To solve this problem, we first note that for both the solid sphere and the hollow cylinder, the total mechanical energy is conserved as they roll up the inclined plane without slipping. The initial kinetic energy (comprised of both translational and rotational kinetic energy) is converted into potential energy at the maximum height.

Kinetic Energy for Each Body at the Start:

For the solid sphere, the moment of inertia $$I$$ is given by $$I = \frac{2}{5}mr^2$$, where $$m$$ is mass and $$r$$ is the radius of the sphere. The kinetic energy is the sum of translational kinetic energy $$\left(\frac{1}{2}mv^2\right)$$ and rotational kinetic energy $$\left(\frac{1}{2}I\omega^2\right)$$, where $$\omega$$ is the angular velocity. Since the sphere rolls without slipping, $$v = r\omega$$.

The total initial kinetic energy for the solid sphere is:

$$KE_{\text{sphere}} = \frac{1}{2}mv^2 + \frac{1}{2}\left(\frac{2}{5}mr^2\right)\left(\frac{v}{r}\right)^2 = \frac{1}{2}mv^2 + \frac{1}{5}mv^2 = \frac{7}{10}mv^2$$

For the hollow cylinder, the moment of inertia $$I$$ is $$mr^2$$. Thus, its total kinetic energy is:

$$KE_{\text{cylinder}} = \frac{1}{2}mv^2 + \frac{1}{2}mr^2\left(\frac{v}{r}\right)^2 = \frac{1}{2}mv^2 + \frac{1}{2}mv^2 = mv^2$$

Potential Energy at Maximum Height:

For both bodies, the potential energy at the maximum height is given by $$PE = mgh$$, where $$h$$ is the height reached.

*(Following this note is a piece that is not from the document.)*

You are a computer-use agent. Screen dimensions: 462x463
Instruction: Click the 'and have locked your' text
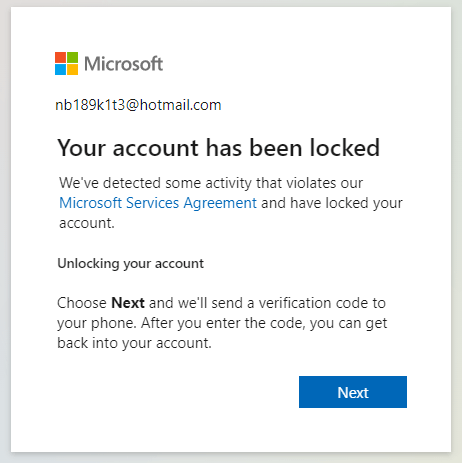[332, 203]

Applying Conservation of Energy:

For the solid sphere, the energy conservation equation is:

$$\frac{7}{10}mv^2 = mgh_1$$

Solving for $$h_1$$ gives:

$$h_1 = \frac{7v^2}{10g}$$

For the hollow cylinder, the conservation of energy gives:

$$mv^2 = mgh_2$$

Thus, $$h_2 = \frac{v^2}{g}$$.

Finding the Ratio $$h_1:h_2$$:

The ratio of $$h_1$$ to $$h_2$$ is:

$$\frac{h_1}{h_2} = \frac{\frac{7v^2}{10g}}{\frac{v^2}{g}} = \frac{7}{10}$$

Therefore, the value of $$n$$, which represents the numerator in the ratio $$\frac{n}{10}$$, is $$7$$. Thus, the ratio of maximum heights $$h_1:h_2$$ reached by the solid sphere and the hollow cylinder, respectively, is $$\frac{7}{10}$$.